SUPPLIED MATERIAL:
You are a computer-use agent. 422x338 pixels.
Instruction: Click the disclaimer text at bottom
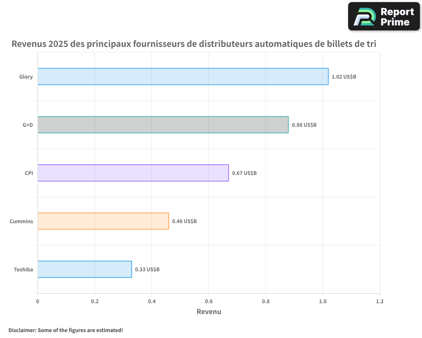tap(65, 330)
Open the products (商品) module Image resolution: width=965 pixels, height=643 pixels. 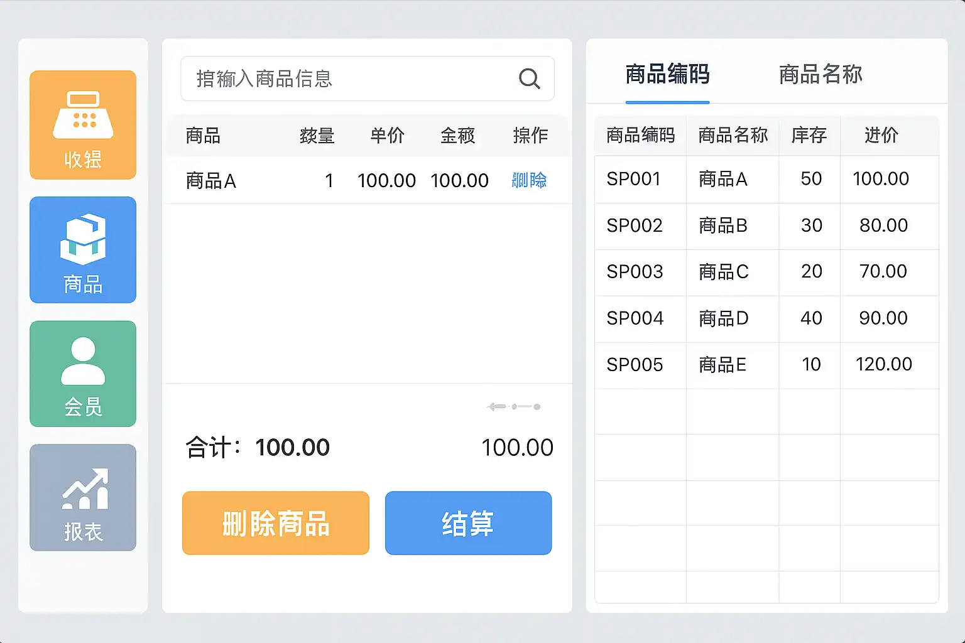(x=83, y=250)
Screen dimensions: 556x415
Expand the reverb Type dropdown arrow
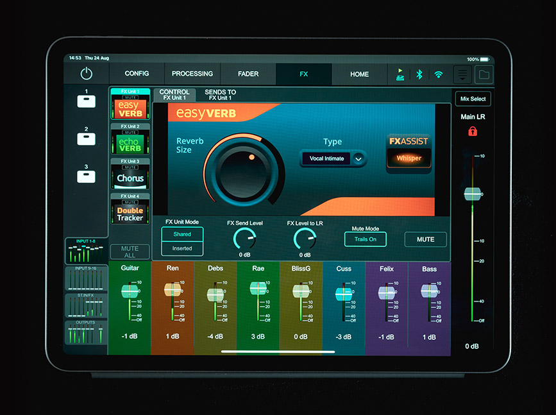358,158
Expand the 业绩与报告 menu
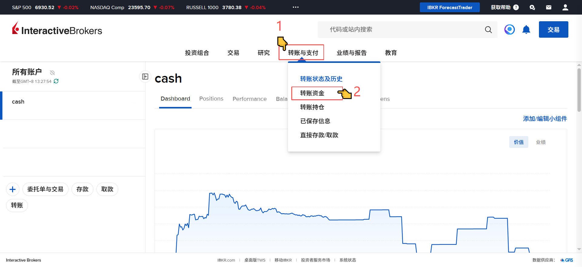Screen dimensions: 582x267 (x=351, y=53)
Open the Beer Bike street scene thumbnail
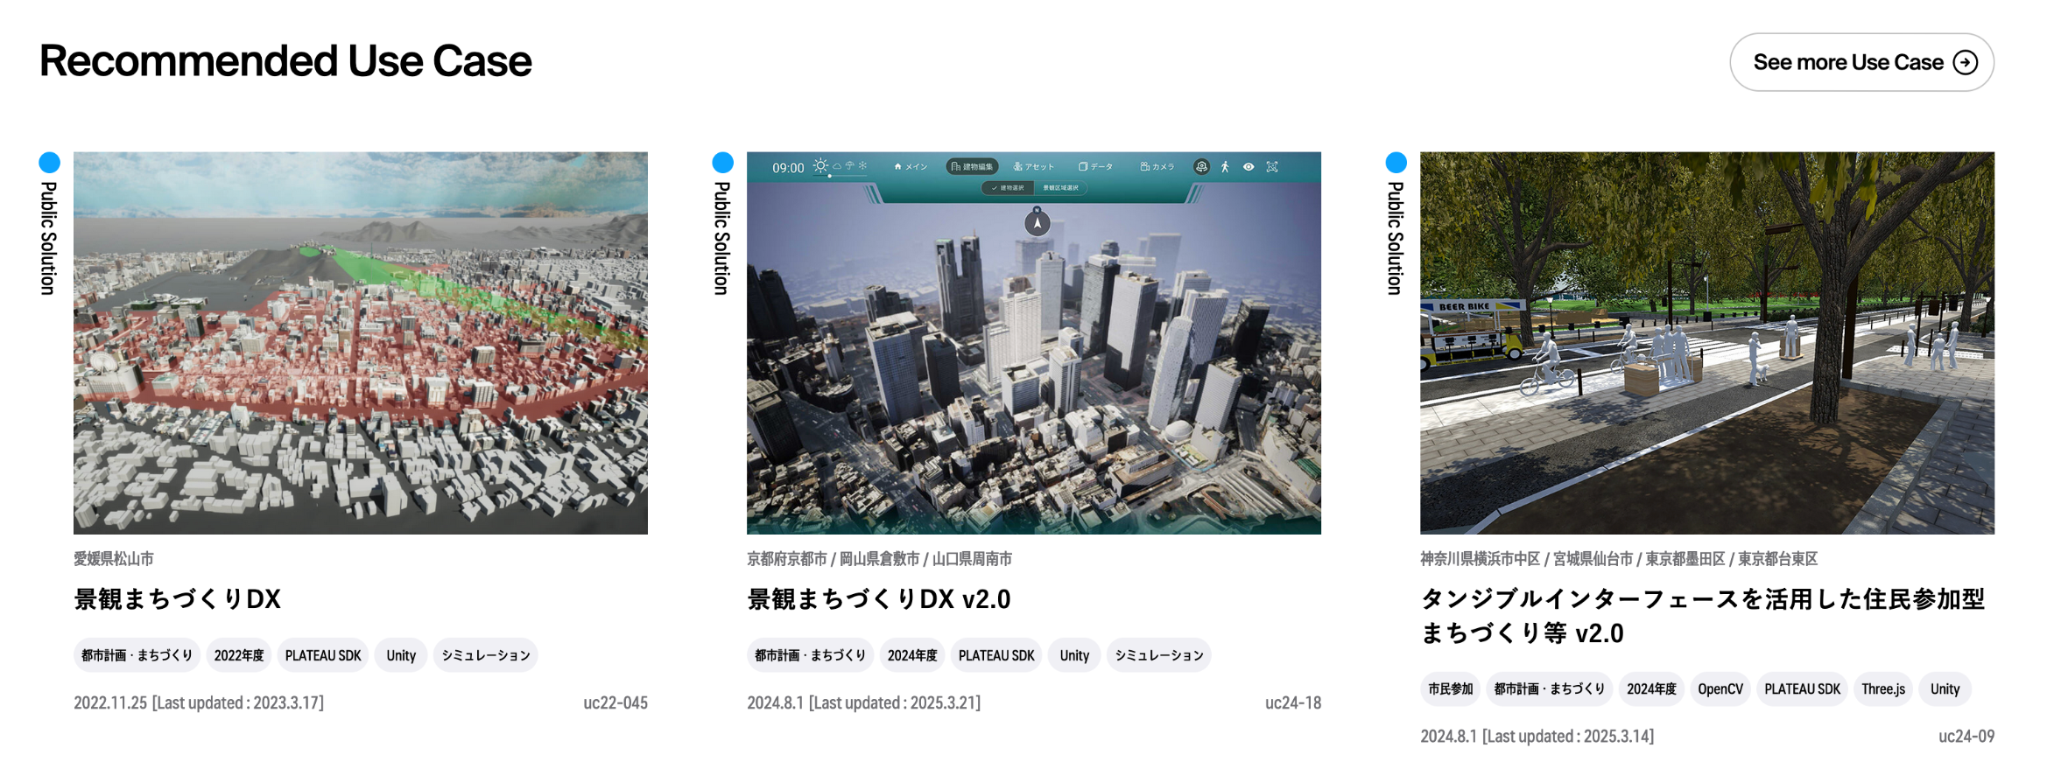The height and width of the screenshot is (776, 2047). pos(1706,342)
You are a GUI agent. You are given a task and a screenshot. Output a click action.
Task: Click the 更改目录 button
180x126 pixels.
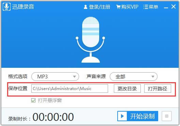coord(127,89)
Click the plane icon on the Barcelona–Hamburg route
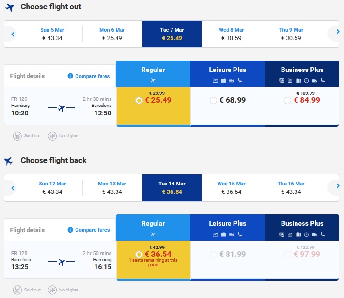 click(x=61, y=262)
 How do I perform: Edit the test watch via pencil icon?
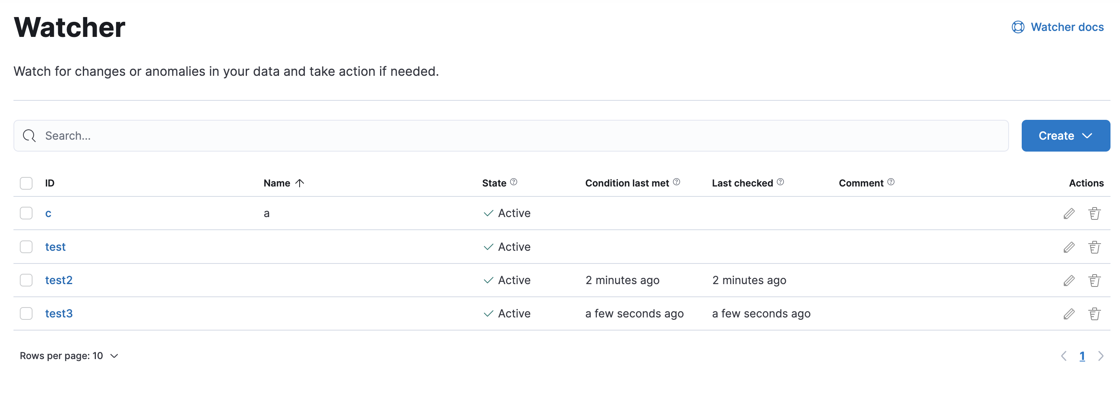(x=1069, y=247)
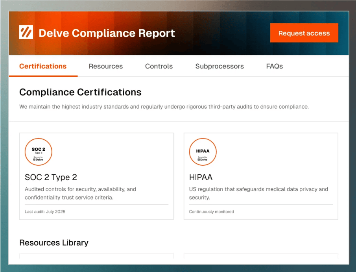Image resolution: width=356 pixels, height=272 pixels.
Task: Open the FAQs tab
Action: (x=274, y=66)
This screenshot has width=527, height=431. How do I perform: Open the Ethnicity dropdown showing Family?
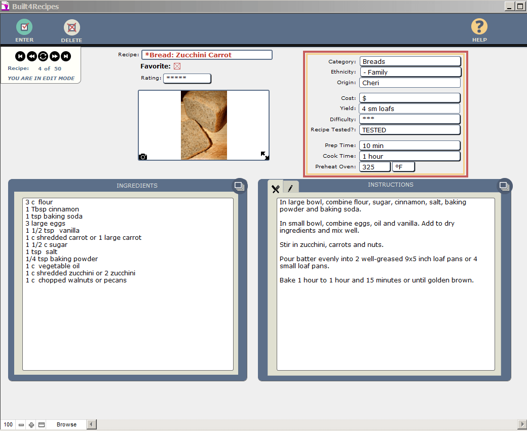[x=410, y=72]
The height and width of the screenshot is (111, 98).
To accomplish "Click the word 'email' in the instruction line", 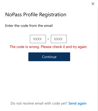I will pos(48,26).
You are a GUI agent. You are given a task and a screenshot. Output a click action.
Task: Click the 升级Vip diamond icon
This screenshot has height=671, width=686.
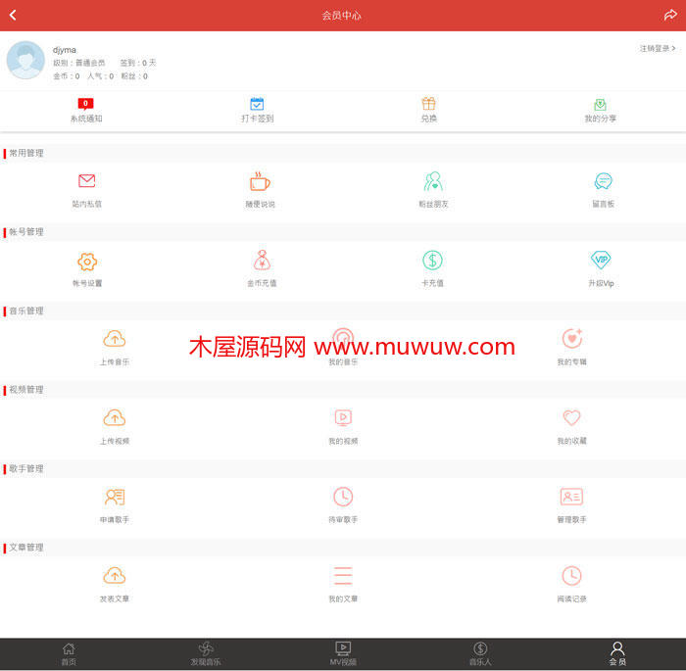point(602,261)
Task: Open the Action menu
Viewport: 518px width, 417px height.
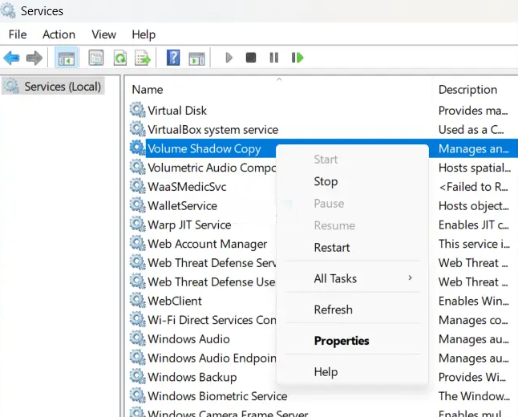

PROBLEM STATEMENT: Within the listing above, find the line containing "Screen dimensions: 556x415" and the line containing "The height and width of the screenshot is (111, 98).". Transcribe them and everything between them exactly, leaving out the pictures.

ANSWER TO THIS TASK:
Screen dimensions: 556x415
Expand the reverb Type dropdown arrow
358,158
Expand the 业绩与报告 menu
Screen dimensions: 582x267 (x=351, y=53)
Open the Beer Bike street scene thumbnail
The height and width of the screenshot is (776, 2047). pos(1706,342)
You are a GUI agent. You are given a task and a screenshot. Output a click action.
Task: Click the 更改目录 button
180x126 pixels.
coord(127,89)
Click the plane icon on the Barcelona–Hamburg route
 click(x=61, y=262)
 How do I perform: Edit the test watch via pencil icon?
(x=1069, y=247)
Image resolution: width=356 pixels, height=272 pixels.
Task: Open the FAQs tab
Action: (x=274, y=66)
This screenshot has width=527, height=431. How do I perform: Open the Ethnicity dropdown showing Family?
[x=410, y=72]
The height and width of the screenshot is (111, 98).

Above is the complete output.